▶ PROVIDED INFORMATION

============================================================

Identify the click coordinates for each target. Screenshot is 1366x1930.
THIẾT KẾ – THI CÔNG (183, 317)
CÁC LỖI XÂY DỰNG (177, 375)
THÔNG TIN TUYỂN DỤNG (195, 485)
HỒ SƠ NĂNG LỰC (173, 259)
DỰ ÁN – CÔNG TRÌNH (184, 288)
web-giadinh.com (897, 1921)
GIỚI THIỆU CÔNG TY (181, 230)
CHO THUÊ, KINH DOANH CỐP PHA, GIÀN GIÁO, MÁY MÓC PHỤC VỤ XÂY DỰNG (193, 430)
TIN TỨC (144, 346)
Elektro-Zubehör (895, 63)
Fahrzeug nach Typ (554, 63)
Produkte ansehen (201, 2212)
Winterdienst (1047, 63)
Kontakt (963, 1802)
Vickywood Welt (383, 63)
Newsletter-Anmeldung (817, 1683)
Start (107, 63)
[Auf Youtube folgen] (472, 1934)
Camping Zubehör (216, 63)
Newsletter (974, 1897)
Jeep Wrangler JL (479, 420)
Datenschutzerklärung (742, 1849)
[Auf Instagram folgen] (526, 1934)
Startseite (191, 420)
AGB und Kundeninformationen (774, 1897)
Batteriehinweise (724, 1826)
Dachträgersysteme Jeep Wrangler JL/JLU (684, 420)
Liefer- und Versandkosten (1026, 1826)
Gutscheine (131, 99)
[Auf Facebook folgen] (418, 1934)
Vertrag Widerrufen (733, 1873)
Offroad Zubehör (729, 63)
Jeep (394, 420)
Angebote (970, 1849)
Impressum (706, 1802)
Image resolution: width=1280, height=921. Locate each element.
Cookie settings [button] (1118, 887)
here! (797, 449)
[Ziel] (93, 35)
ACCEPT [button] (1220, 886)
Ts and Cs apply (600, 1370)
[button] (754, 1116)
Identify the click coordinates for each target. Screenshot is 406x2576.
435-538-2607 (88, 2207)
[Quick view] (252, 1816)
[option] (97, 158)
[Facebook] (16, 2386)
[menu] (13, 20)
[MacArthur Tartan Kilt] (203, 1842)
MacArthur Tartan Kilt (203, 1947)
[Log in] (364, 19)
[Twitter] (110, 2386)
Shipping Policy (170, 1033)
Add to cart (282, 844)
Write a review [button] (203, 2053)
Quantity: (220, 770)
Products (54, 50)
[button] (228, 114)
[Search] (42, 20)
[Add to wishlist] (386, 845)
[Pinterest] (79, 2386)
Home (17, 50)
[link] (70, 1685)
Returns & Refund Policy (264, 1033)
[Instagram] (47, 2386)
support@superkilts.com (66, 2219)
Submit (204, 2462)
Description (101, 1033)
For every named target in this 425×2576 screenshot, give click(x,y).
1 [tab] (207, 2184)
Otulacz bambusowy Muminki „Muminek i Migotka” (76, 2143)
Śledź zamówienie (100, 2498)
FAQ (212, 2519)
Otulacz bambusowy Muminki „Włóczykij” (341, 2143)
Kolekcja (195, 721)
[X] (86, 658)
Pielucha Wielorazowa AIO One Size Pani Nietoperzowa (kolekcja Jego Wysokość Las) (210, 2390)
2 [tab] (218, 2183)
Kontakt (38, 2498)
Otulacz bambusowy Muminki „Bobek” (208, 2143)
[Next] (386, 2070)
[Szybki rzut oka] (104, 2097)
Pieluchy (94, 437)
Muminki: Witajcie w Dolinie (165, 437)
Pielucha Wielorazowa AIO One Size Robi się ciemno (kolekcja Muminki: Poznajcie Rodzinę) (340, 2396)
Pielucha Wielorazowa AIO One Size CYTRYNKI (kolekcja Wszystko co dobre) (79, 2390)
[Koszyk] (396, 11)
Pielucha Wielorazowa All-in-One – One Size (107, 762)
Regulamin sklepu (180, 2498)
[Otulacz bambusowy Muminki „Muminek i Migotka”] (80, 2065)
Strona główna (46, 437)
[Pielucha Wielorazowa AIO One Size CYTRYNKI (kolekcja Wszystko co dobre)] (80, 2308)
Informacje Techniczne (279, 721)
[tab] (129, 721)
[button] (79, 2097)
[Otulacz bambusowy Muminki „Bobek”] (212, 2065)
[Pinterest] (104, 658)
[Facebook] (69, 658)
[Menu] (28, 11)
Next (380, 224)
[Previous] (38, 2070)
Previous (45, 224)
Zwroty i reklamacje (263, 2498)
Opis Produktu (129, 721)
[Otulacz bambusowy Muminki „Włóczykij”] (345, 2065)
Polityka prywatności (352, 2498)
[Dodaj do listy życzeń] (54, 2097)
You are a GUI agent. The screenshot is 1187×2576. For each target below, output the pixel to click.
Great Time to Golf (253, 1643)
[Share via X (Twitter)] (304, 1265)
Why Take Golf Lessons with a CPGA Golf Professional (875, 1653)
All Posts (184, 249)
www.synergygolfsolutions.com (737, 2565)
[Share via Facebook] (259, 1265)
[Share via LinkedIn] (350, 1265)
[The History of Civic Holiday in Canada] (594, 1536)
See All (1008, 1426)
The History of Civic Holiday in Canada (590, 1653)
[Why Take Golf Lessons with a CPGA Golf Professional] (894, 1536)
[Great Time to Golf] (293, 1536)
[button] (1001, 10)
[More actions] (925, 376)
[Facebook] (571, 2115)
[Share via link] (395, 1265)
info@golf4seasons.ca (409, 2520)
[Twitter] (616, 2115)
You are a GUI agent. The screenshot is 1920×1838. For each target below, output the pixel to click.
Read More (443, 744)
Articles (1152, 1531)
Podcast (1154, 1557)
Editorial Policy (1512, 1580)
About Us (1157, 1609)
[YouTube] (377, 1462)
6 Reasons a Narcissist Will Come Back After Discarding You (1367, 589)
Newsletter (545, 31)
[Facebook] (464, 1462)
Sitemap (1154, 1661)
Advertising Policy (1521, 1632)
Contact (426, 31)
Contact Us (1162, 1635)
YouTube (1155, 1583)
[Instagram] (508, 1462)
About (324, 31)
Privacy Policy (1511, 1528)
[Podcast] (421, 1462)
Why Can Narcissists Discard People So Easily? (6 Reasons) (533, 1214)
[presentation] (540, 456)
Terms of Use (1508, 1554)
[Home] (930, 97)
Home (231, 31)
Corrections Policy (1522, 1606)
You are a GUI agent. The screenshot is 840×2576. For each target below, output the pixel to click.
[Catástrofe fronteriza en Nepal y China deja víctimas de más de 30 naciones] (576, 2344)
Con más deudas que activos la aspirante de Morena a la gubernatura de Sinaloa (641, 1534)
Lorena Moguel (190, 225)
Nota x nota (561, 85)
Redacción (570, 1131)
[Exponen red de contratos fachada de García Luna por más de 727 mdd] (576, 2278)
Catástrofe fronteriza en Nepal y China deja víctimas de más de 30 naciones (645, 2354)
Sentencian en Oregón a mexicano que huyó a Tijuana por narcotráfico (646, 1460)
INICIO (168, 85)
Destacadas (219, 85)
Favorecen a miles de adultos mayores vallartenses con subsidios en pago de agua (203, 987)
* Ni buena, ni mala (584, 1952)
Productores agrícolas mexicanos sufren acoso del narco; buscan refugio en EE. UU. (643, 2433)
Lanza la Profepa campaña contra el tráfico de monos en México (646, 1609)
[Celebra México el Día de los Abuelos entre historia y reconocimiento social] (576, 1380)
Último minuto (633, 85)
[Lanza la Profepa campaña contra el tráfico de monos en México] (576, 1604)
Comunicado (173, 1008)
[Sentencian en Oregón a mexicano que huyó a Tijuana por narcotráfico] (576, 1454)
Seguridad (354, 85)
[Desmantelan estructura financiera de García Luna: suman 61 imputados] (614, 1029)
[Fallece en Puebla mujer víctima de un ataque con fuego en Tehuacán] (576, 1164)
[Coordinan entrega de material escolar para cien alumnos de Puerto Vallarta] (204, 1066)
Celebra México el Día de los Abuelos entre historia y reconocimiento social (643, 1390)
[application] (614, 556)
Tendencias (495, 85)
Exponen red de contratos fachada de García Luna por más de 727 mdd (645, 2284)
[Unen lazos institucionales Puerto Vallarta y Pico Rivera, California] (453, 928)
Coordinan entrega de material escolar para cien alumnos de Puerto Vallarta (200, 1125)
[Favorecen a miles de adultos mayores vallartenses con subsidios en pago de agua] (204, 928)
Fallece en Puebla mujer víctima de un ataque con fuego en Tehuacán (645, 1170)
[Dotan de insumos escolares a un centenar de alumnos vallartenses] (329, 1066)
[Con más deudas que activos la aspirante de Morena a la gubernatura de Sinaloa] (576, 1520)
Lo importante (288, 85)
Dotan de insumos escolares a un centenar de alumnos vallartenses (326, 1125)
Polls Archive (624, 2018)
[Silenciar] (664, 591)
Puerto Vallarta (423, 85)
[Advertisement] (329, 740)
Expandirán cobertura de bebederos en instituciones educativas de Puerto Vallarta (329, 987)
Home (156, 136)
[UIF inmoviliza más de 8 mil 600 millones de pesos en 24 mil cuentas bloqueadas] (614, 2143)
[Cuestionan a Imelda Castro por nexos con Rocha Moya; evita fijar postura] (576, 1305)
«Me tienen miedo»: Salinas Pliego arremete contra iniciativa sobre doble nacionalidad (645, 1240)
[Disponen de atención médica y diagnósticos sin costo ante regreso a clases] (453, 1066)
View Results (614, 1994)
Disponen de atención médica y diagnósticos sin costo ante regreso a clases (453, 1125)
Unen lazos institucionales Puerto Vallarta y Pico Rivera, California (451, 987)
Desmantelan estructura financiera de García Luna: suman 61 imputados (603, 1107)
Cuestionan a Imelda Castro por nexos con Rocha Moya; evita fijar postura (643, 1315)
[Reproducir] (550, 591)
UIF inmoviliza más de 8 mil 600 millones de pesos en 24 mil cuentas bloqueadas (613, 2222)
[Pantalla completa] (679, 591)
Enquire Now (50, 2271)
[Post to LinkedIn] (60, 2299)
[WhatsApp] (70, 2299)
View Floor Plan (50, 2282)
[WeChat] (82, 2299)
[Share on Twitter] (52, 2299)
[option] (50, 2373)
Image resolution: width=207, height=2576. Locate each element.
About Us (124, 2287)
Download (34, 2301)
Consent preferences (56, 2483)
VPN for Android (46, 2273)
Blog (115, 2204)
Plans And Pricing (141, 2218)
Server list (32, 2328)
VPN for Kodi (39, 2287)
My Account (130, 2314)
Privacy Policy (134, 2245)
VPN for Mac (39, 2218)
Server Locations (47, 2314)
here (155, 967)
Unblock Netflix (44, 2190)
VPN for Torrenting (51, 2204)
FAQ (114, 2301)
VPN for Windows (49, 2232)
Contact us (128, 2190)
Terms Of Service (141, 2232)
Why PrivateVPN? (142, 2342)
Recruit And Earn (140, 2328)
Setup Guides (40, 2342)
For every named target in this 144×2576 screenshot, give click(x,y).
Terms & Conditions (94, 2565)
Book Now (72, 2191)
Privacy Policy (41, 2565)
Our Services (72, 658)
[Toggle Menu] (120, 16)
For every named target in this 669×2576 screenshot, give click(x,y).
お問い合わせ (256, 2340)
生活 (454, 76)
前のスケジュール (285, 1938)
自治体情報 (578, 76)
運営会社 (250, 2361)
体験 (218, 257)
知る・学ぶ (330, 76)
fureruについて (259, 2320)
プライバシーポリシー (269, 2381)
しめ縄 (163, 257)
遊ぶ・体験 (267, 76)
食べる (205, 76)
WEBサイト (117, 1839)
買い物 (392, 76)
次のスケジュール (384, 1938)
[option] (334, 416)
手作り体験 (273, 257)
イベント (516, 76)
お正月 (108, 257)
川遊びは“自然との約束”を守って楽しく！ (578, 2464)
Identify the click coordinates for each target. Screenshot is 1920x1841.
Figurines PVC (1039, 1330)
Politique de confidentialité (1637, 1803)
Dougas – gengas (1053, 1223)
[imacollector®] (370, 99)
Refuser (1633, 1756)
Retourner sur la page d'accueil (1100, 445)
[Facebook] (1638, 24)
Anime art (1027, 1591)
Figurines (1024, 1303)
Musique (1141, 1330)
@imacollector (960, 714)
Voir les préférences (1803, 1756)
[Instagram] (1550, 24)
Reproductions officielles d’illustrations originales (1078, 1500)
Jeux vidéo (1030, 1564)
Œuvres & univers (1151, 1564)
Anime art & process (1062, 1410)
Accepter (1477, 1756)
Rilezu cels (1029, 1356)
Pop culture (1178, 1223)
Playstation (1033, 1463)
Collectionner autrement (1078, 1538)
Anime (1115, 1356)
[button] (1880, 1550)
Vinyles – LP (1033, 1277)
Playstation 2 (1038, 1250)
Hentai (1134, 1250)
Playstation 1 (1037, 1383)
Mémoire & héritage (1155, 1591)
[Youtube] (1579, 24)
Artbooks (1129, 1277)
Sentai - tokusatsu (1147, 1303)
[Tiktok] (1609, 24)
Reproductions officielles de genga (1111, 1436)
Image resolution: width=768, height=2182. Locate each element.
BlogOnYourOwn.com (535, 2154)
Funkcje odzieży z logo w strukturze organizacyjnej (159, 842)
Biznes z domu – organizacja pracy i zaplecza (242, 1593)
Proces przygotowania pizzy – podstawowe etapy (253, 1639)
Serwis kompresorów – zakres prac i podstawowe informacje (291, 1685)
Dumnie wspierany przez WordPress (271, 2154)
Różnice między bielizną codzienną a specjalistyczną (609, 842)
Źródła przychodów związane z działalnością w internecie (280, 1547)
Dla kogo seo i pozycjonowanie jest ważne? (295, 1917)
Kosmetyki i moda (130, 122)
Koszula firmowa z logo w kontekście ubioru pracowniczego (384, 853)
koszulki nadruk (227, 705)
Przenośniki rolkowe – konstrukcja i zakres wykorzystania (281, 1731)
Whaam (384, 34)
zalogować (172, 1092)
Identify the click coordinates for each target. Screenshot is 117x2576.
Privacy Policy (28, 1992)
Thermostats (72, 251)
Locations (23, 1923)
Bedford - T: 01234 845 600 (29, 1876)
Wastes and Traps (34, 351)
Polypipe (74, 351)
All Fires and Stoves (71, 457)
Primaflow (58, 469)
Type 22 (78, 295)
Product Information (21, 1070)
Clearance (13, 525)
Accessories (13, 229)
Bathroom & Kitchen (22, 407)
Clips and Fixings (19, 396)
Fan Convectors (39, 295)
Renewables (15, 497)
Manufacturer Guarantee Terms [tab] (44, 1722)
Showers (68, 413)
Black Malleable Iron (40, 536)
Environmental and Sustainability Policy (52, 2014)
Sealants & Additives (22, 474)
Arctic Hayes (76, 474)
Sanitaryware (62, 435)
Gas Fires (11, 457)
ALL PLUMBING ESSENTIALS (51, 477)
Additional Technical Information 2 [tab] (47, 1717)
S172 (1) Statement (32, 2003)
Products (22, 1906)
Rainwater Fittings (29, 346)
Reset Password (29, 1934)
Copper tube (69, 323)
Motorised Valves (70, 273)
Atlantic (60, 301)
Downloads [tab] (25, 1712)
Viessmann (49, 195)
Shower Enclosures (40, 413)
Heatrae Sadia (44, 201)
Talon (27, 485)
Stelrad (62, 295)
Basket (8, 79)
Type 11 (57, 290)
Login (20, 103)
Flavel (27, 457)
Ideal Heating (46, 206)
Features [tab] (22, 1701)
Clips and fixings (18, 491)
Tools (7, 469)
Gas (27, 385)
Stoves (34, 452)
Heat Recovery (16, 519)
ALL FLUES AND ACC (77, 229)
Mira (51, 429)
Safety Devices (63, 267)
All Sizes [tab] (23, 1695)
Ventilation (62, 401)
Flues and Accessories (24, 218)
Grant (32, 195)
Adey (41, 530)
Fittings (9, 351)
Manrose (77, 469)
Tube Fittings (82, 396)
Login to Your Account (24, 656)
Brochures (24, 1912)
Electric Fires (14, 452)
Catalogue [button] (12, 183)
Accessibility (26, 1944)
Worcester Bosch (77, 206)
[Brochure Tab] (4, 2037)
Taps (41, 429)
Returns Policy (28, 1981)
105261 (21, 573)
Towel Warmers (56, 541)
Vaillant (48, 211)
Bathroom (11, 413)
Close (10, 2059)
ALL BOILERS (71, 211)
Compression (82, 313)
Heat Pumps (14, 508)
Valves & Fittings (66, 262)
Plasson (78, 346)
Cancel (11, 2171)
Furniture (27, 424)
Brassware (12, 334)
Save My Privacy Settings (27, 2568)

============================================================

▶ AIM OF THE TASK
Find where the line with "Productores agrícolas mexicanos" sits in the material above, then copy exactly from it through the line with "Home (156, 136)". Add no other line.

▶ RESPONSE TO THE EXERCISE
Productores agrícolas mexicanos sufren acoso del narco; buscan refugio en EE. UU. (643, 2433)
Lanza la Profepa campaña contra el tráfico de monos en México (646, 1609)
[Celebra México el Día de los Abuelos entre historia y reconocimiento social] (576, 1380)
Último minuto (633, 85)
[Lanza la Profepa campaña contra el tráfico de monos en México] (576, 1604)
Comunicado (173, 1008)
[Sentencian en Oregón a mexicano que huyó a Tijuana por narcotráfico] (576, 1454)
Seguridad (354, 85)
[Desmantelan estructura financiera de García Luna: suman 61 imputados] (614, 1029)
[Fallece en Puebla mujer víctima de un ataque con fuego en Tehuacán] (576, 1164)
[Coordinan entrega de material escolar para cien alumnos de Puerto Vallarta] (204, 1066)
Celebra México el Día de los Abuelos entre historia y reconocimiento social (643, 1390)
[application] (614, 556)
Tendencias (495, 85)
Exponen red de contratos fachada de García Luna por más de 727 mdd (645, 2284)
[Unen lazos institucionales Puerto Vallarta y Pico Rivera, California] (453, 928)
Coordinan entrega de material escolar para cien alumnos de Puerto Vallarta (200, 1125)
[Favorecen a miles de adultos mayores vallartenses con subsidios en pago de agua] (204, 928)
Fallece en Puebla mujer víctima de un ataque con fuego en Tehuacán (645, 1170)
[Dotan de insumos escolares a un centenar de alumnos vallartenses] (329, 1066)
[Con más deudas que activos la aspirante de Morena a la gubernatura de Sinaloa] (576, 1520)
Lo importante (288, 85)
Dotan de insumos escolares a un centenar de alumnos vallartenses (326, 1125)
Polls Archive (624, 2018)
[Silenciar] (664, 591)
Puerto Vallarta (423, 85)
[Advertisement] (329, 740)
Expandirán cobertura de bebederos en instituciones educativas de Puerto Vallarta (329, 987)
Home (156, 136)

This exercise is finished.